O M23 voltou, ao fim de largos anos de inactividade, a emergir com especial violência no leste congolês, levando Kinshasa a acusar o Ruanda de estar a apoiar logisticamente estes guerrilheiros com o intuito de, através deles, obter benefícios da exploração ilegal dos vastos recursos naturais ali existentes, desde logo os diamantes, ouro e, especialmente, o coltão, um mineral estratégico de grande interesse comercial pelas suas características únicas no sector das novas tecnologias de comunicação e informática.

Este diferendo grande entre a RDC e o Ruanda levou mesmo a mais uma intervenção do Presidente angolano, João Lourenço, que nos últimos meses - ver aqui e aqui - se colocou como ponte entre os dois litigantes, procurando um entendimento que viabilize uma saída pacífica para aquilo que tem tudo para ser um catastrófico confronto militar entre dois vizinhos dos Grandes Lagos.
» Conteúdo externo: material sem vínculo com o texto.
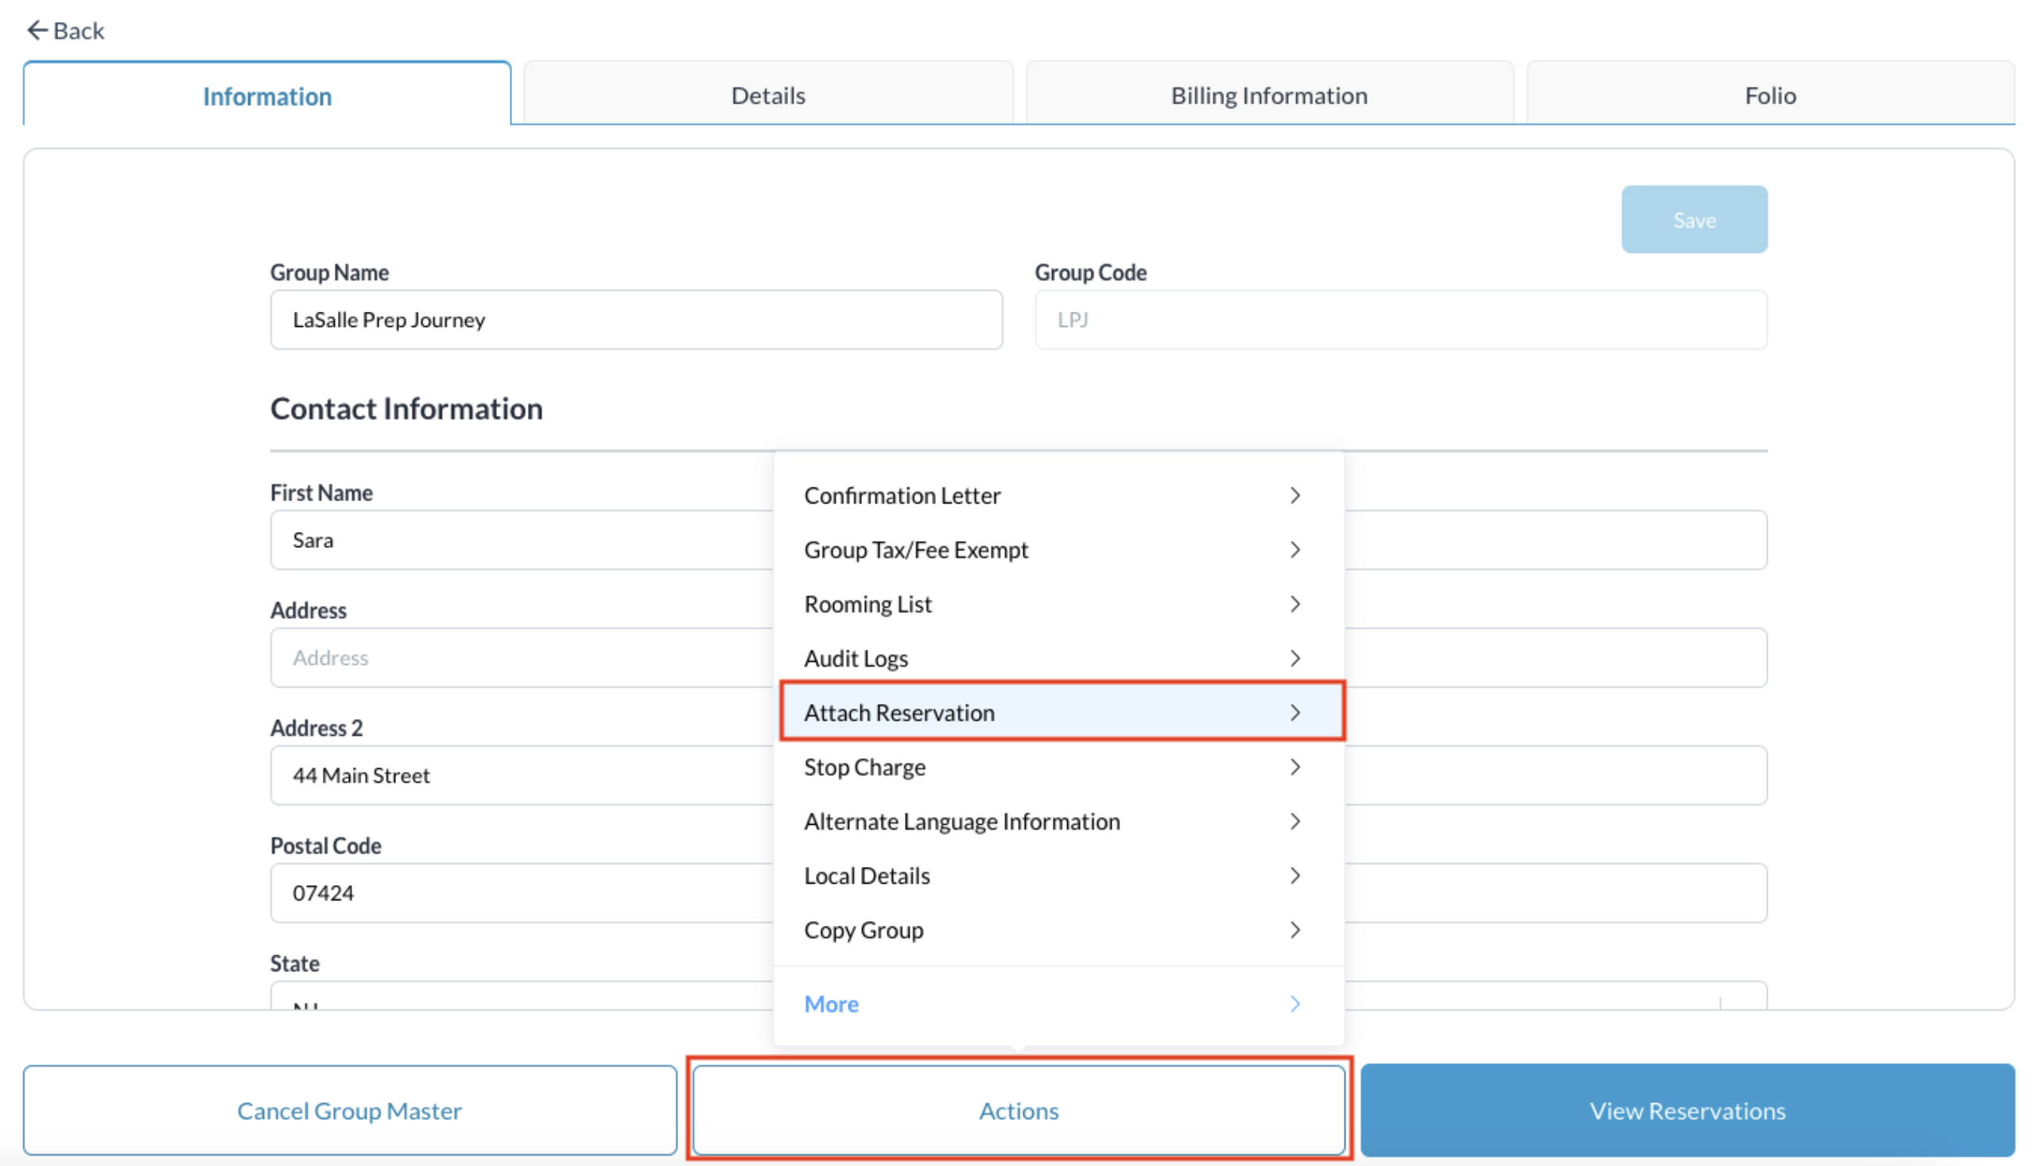Screen dimensions: 2034x1166
Task: Click chevron next to Confirmation Letter
Action: (x=1294, y=496)
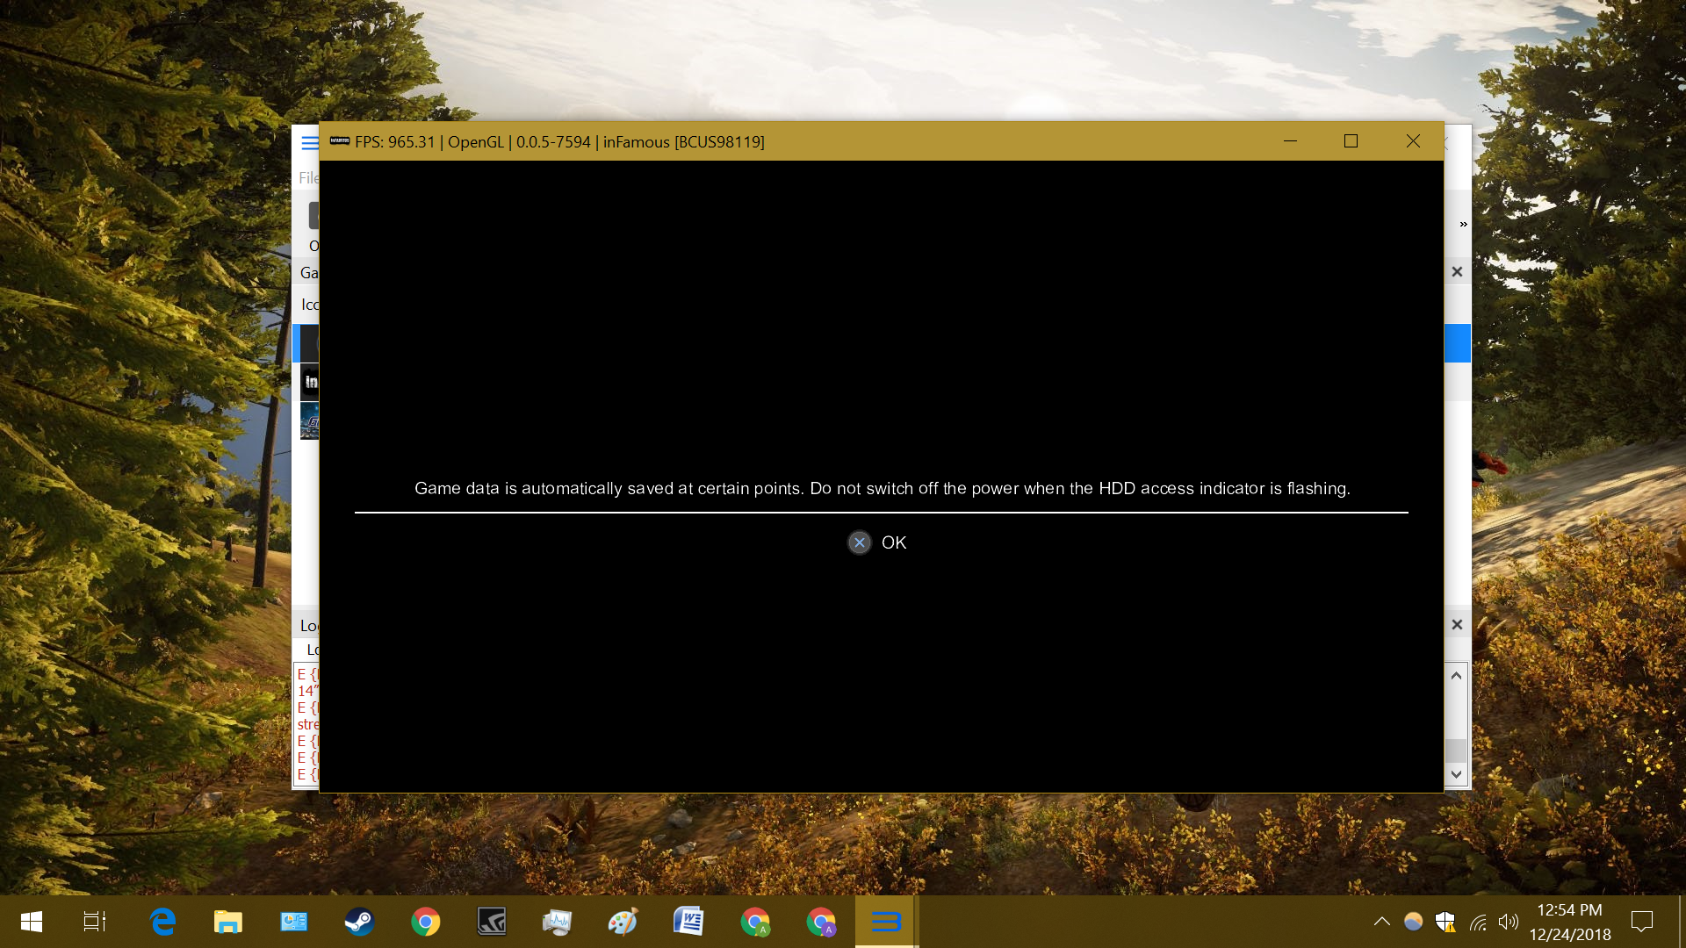Screen dimensions: 1686x948
Task: Open Steam from the taskbar
Action: click(x=359, y=922)
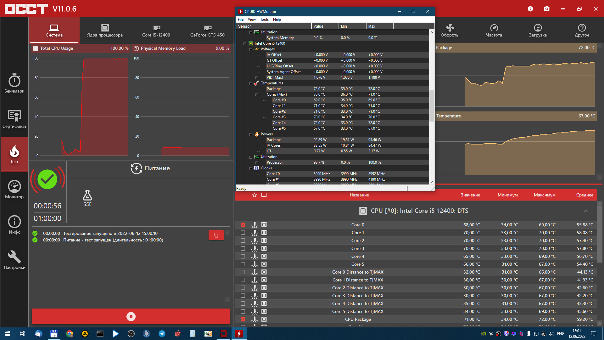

Os protestos, que tiveram início em Goma, rapidamente chegaram a Butembo, outra das grandes cidades do leste congolês, com as Forças Armadas da RDC (FARDC) a mostrarem incapacidade total para conter os protestos populares.

Alguns analistas inserem estes protestos numa estratégia mais vasta que visa a retirada da MONUSCA do leste da RDC para que os interesses de longo termo dos vizinhos, Ruanda e Uganda, que desde sempre mantêm um ruidoso silêncio sobre as suas verdadeiras intenções, sejam conseguidos, o que pode passar, ou por uma exploração desenfreada dos recursos do subsolo congolês sem interferências, ou pela tomada de territórios aproveitando a ausência de Estado em vastas áreas, onde nem sequer as FARDC têm acesso.

A colaboração entre as FARD e as forças da MONUSCA foi, apesar de nalguns momentos, frutuosa, quase sempre tensa e ineficaz devido às fragilidades do Estado congolês, subterrado em corrupção e falta de cadeias de comando sólidas no seu Exército, especialmente nos destacamentos mais distantes da capital e onde, segundo vários relatórios de organizações internacionais, a actividade ilegal do garimpo gera riqueza que permite pagar avultadas quantias para corromper os militares para ignorarem o que os circunda.

Recorde-se que a par da actividade das guerrilhas tradicionais na região leste do Congo, que ali se instalaram com maior expressão após o genocídio do Ruanda, em 1994, quando a maioria Hutu ceifou a vida a mais de 800 mil tutsis, especialmente as Forças Democráticas de Libertação do Ruanda (FDLR) e a Aliança das Forças Democráticas (ADF), do Uganda, bem como o M23, que conta com apoios do Ruanda e do Uganda e tem um propósito estratégico de servir de ferramenta para as actividades ilegais que há décadas ali ocorrem, existe agora um fenómeno novo que é a chegada ao terreno dos homens do "estado islâmico", que tomaram conta do comando das ADF ugandesas, levando mesmo os bispos católicos do país, CENCO, a chamar à atenção do mundo para este problema.